→ **Set problem a**:
Answer these questions from the text below on the company's 2019 revenues and operations:
(i) By how much did revenues for 2019 increase over 2018?
(ii) Which operation did the company cease in 2019?
(iii) Where did the company increase its presence during 2018?

→ **Source document**:
::::

Revenues for 2019 increased $266,000, or 1%, over 2018, due to generally stable industry conditions that deteriorated significantly in the fourth quarter of 2019 and have continued through 2020 to date. During the year we reallocated some of our assets to better performing basins, increased our market share for completion services through the Adler acquisition and revamped our executive team. Also, in 2019, we ceased operations of Heat Waves Water Management. During 2018, we also ceased operations of Dillco Fluid Service, Inc. and our Heat Waves location in Kansas, while increasing our presence in the Powder River Basin in eastern Wyoming, due to our outlook for activity levels in each location.

::::

→ **Set problem b**: Please update the listing below by replacing "element" with "item" wherever it occurs, with nothing else changed. Leave the pictures out.

::::

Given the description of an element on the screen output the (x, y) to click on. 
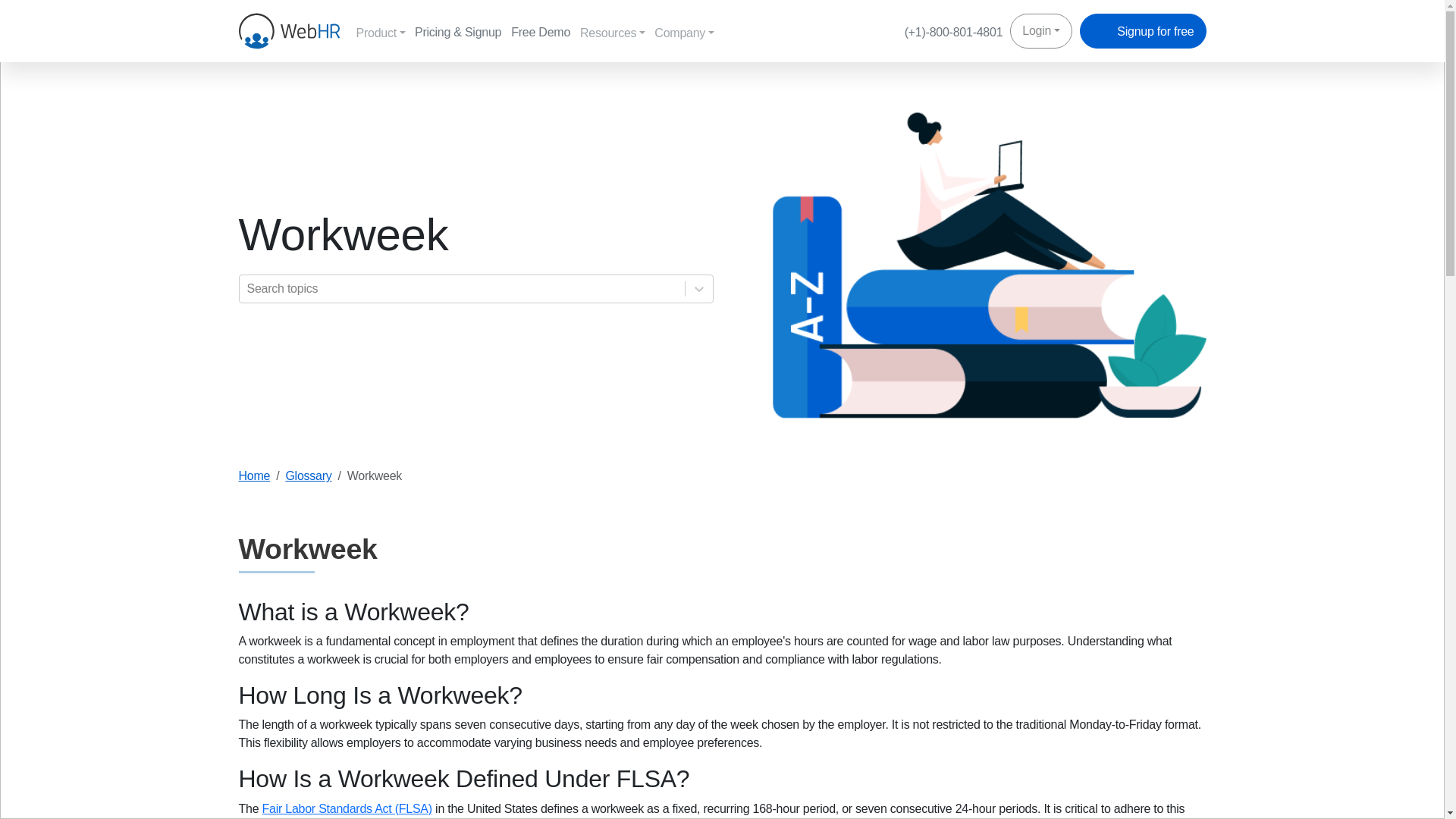
Home (253, 475)
Glossary (308, 475)
Free Demo (543, 31)
Product (385, 32)
Login (1040, 30)
Company (688, 32)
Resources (616, 32)
Signup for free (1142, 30)
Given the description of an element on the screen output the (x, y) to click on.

::::

→ **Final answer a**:
(i) $266,000, or 1%
(ii) Heat Waves Water Management
(iii) The Powder River Basin in eastern Wyoming

→ **Final answer b**:
Given the description of an item on the screen output the (x, y) to click on. 
Home (253, 475)
Glossary (308, 475)
Free Demo (543, 31)
Product (385, 32)
Login (1040, 30)
Company (688, 32)
Resources (616, 32)
Signup for free (1142, 30)
Given the description of an item on the screen output the (x, y) to click on.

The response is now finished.